About this exercise:
Write out the whole listing exactly; no images belong in it.

Dataset records:
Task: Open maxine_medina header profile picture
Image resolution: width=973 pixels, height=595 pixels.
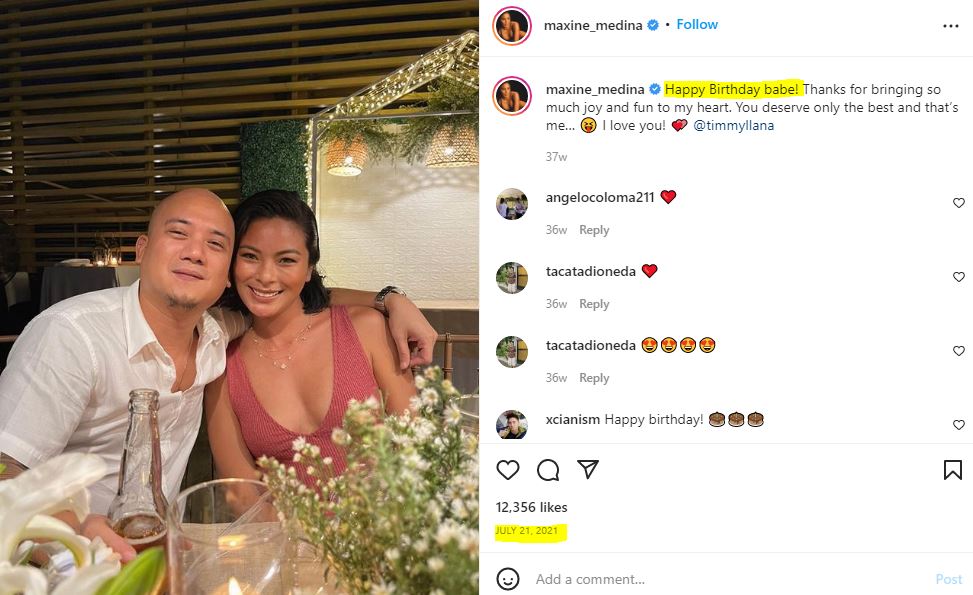Action: click(512, 26)
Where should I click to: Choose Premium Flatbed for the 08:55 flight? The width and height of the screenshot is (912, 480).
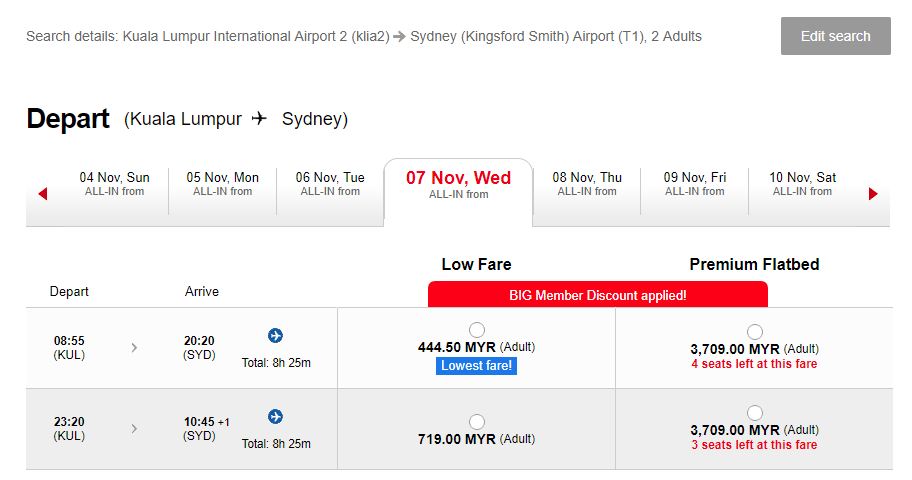tap(755, 332)
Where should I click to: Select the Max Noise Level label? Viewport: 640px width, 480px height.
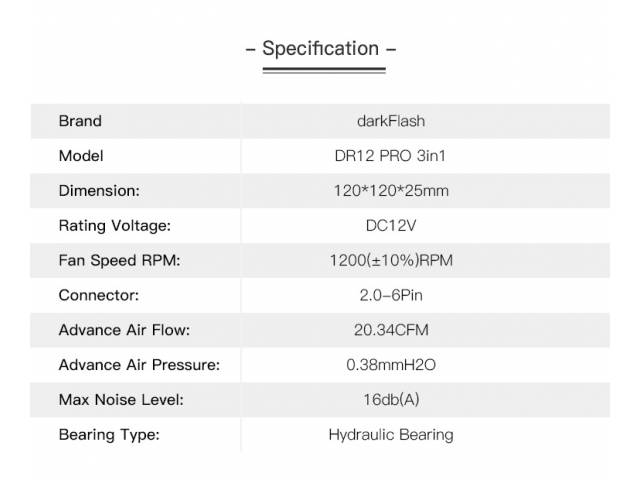(121, 400)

Expected answer:
Task: Open maxine_medina header profile picture
Image resolution: width=973 pixels, height=595 pixels.
Action: click(512, 26)
Where should I click to: Choose Premium Flatbed for the 08:55 flight? The width and height of the screenshot is (912, 480).
tap(755, 332)
Where should I click to: Select the Max Noise Level label? Viewport: 640px width, 480px height.
(121, 400)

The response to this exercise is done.